There is also the dissent note of three members of the seven-member negotiation committee that raised most of these issues as well as others on whether the price was too high. One issue raised, for instance, pertains to why the EADS offer of a 20% discount – made after Rafale was awarded the tender for 126 jets based on its lower bid – shouldn’t be used to negotiate the price of the NDA’s 36-jet deal; the other four members of the negotiating committee argued this was an unsolicited offer and so was invalid. Similarly, the dissent note argued that the India-specific enhancements were too costly while the others on the committee didn’t hold the same view.

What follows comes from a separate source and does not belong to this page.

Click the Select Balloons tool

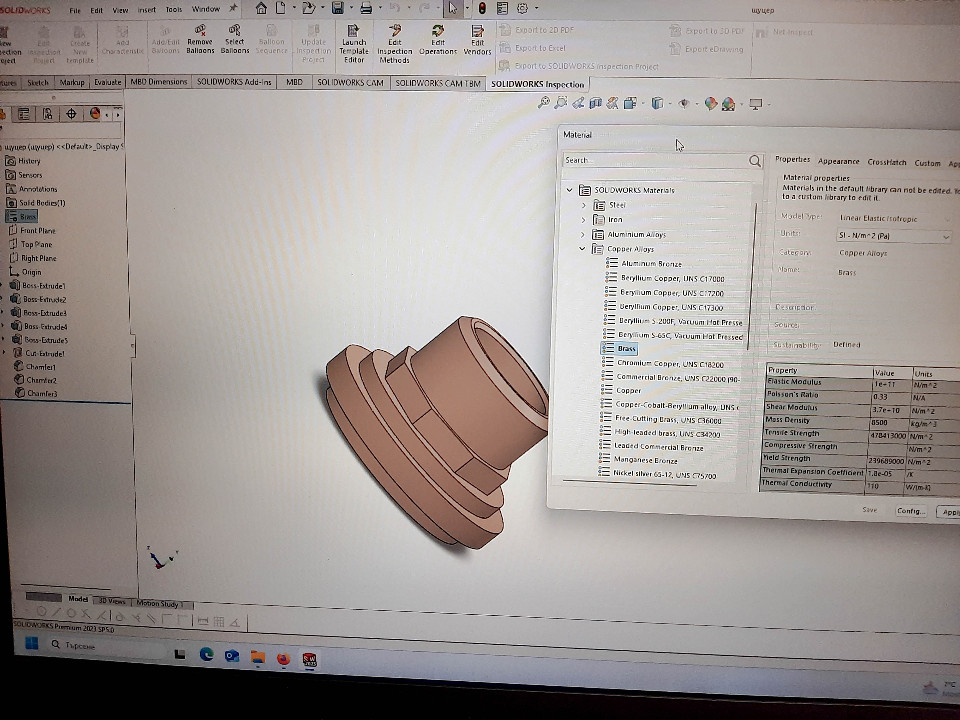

Now that the issue is going to be argued fully in the Supreme Court, presumably, the government will also make available the notes of the others in the negotiating committee who were, in fact, in the majority. More important, the reasons for overruling these objections need to be made public; the government, after all, is well within its rights to reject the advice of its officials if the reasons are valid.
While the crux of the argument seems to be about whether the UPA’s ‘deal’ for 126 aircraft was cheaper, the fact is that the UPA’s ‘deal’ was never completed because the French didn’t agree to guarantee the aircraft made under license by HAL and, indeed, the costs of the aircraft would have made Rafale a more expensive aircraft since HAL’s labour costs were much higher than those being charged by Rafale at its French facilities. As the CAG report on Rafale put it, “the above two issues led to a stalemate in negotiations…Five years after the bid, and after three years of evaluation and negotiations, there was no finalisation”.

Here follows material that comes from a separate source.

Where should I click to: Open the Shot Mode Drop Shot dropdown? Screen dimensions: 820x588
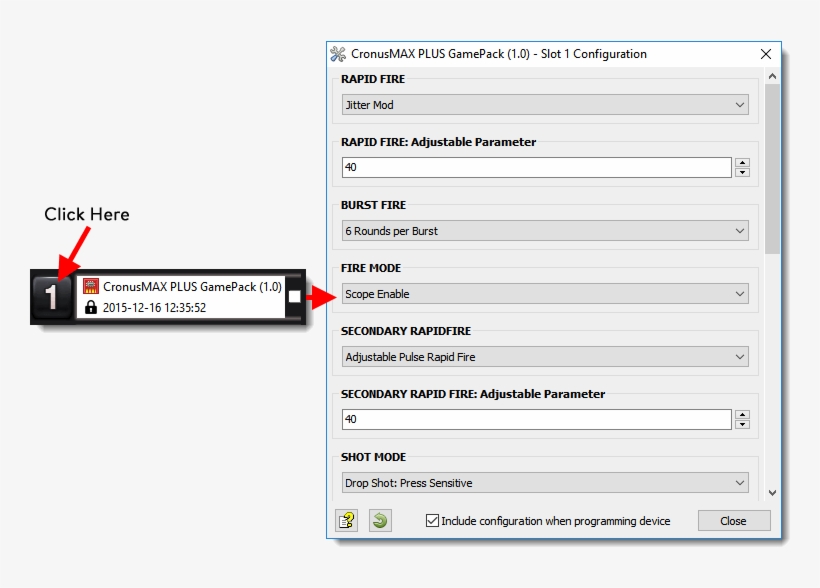click(x=545, y=483)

Also, given what the Mallikarjun Kharge-headed Parliamentary Accounts Committee said about HAL’s delays – decades, in the case of the LCA – this would probably have delayed the Air Force getting the Rafale as well; indeed, as the CAG pointed out, it took 180 months to sign the initial contract in the UPA regime. A telling chart in the CAG report points to the fact that it took 96 months for the armed forces to sign a contract for a Doppler Weather Radar while it took the Met department just nine months to conclude.
Defence purchases are not just about the price, speed is also of the essence and has to be regarded as an essential component of any contract. If it is not, the takeaway for subsequent governments will be that it is better not to sign a deal for fear of being tripped up in the future; indeed, when AK Antony was the UPA’s defence minister, he was reluctant to push most acquisitions for this reason, and, it is still not clear what he meant when he said, recently, that he had intentionally delayed the Rafale deal in the national interest. The SC case is a great opportunity for the government to present its case in detail; trying to hide under the Official Secrets Act was always a bad idea, and gave the impression that the government had something to hide.